**YOUR OBJECTIVE**.
Rewrite the lines from the first one up to and including the line containing "Looking at the" as a JSON list of strings, one string per line, with blank lines left out. Omit the pictures from the answer.

**PROVIDED DATA**.
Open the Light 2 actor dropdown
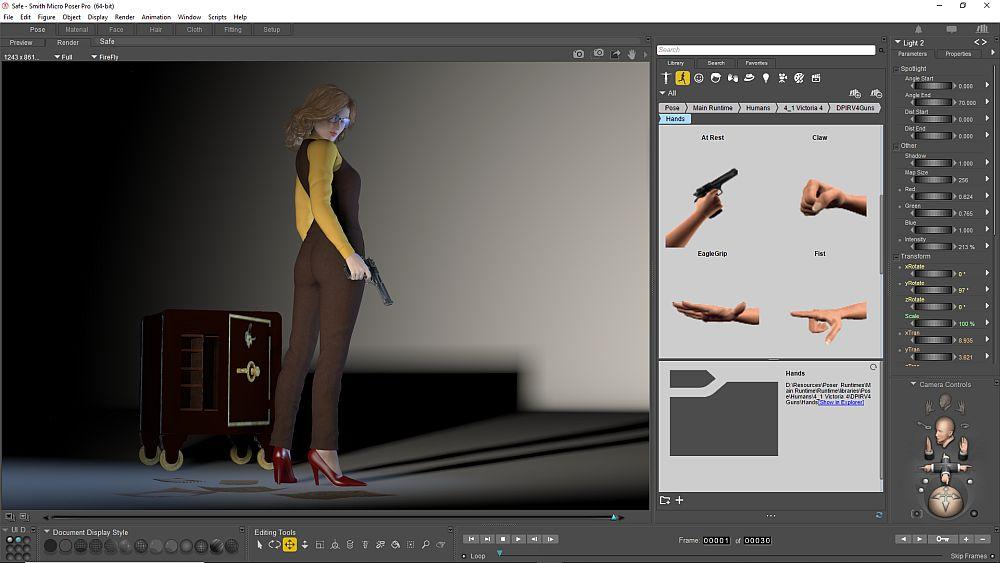Viewport: 1000px width, 563px height. tap(897, 43)
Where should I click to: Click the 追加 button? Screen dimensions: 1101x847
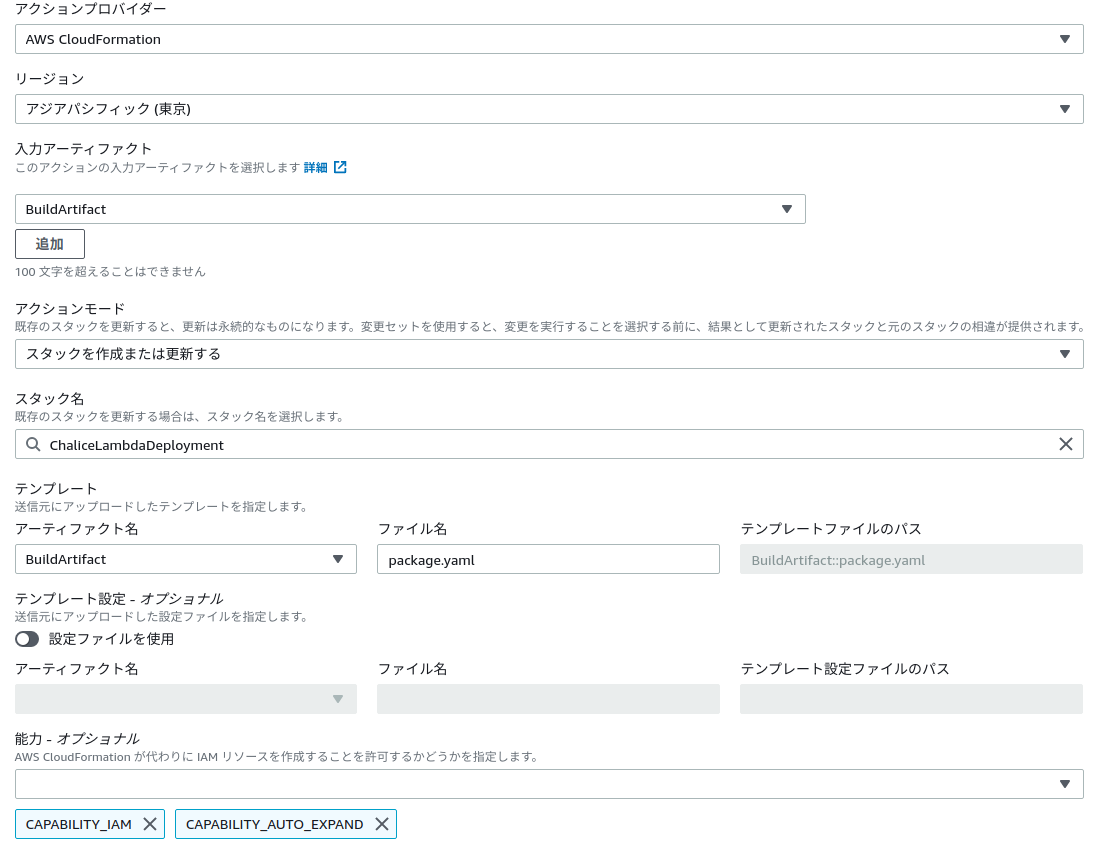49,243
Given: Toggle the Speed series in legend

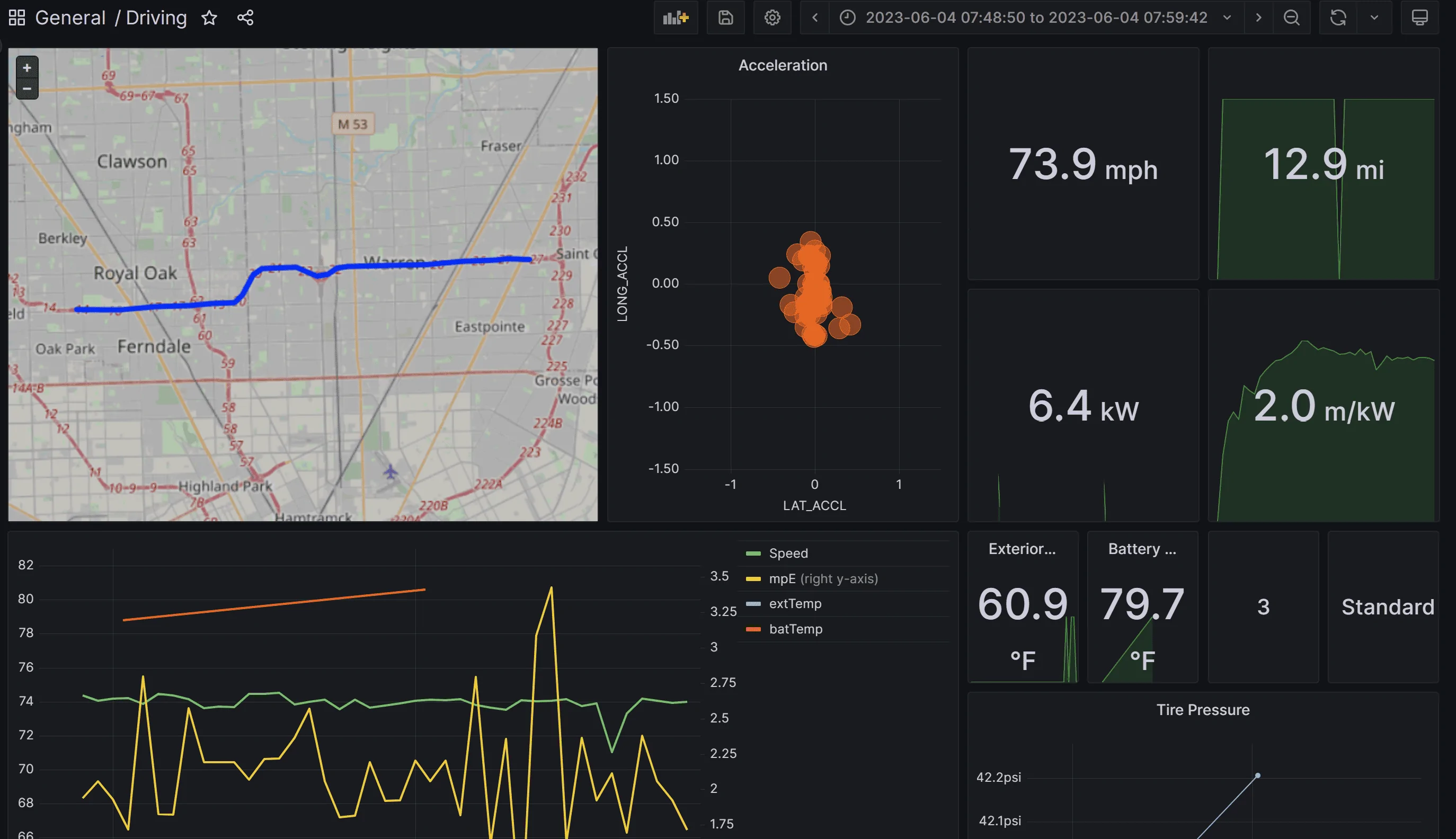Looking at the screenshot, I should pos(788,553).
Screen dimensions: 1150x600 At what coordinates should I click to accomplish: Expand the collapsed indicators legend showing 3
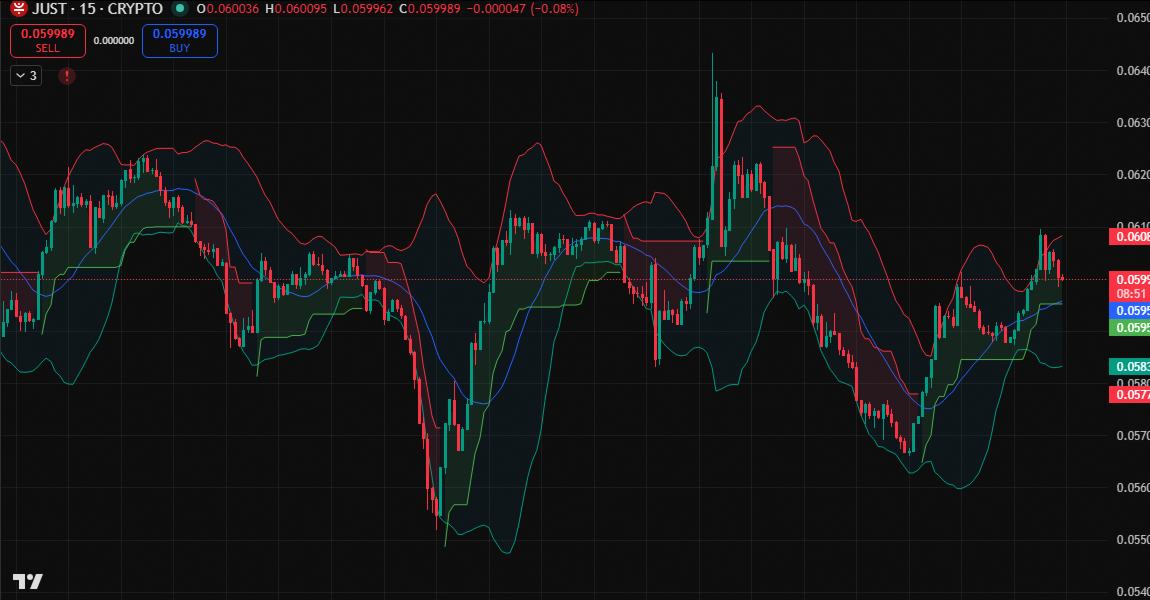click(26, 76)
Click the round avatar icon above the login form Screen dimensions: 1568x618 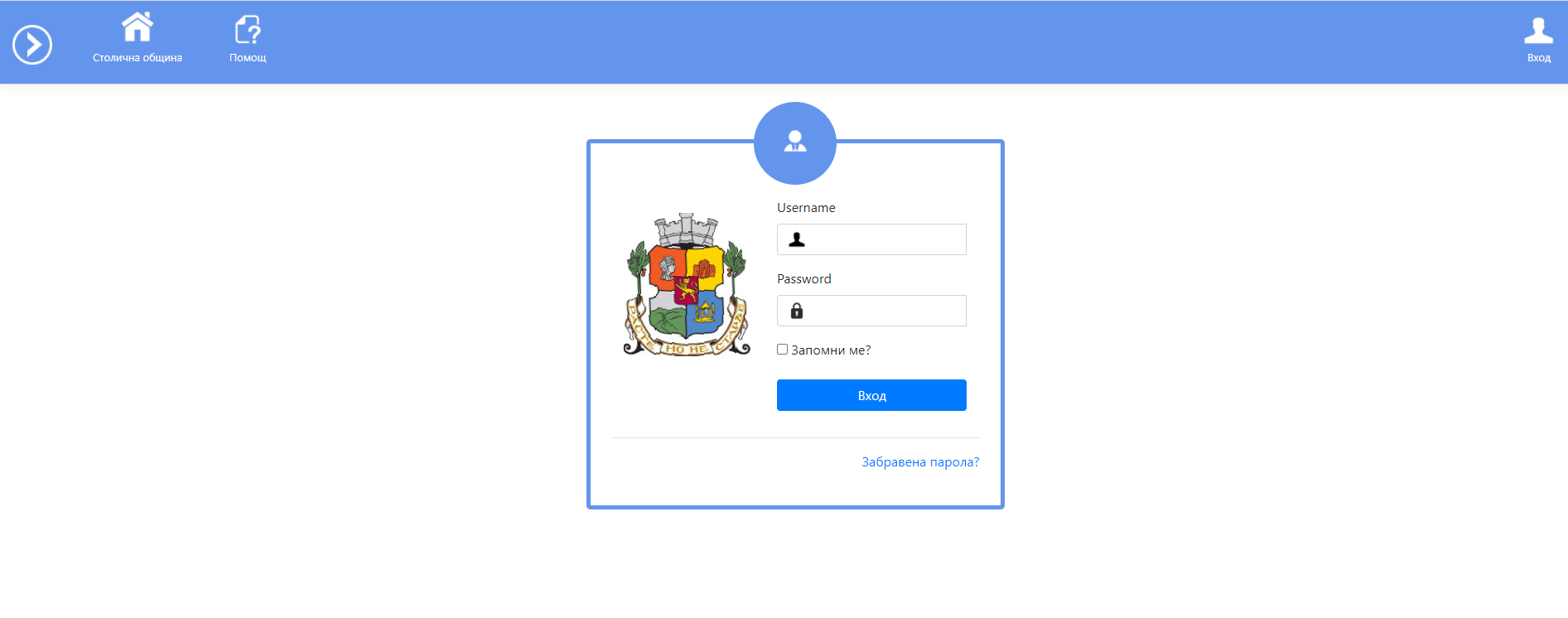tap(795, 143)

**RESULT OF THE EXERCISE**.
[
  "Open the Light 2 actor dropdown",
  "Viewport: 1000px width, 563px height. tap(897, 43)",
  "Where should I click to: Click the 追加 button? Screen dimensions: 1101x847",
  "49,243",
  "Given: Toggle the Speed series in legend",
  "Looking at the screenshot, I should pos(788,553)."
]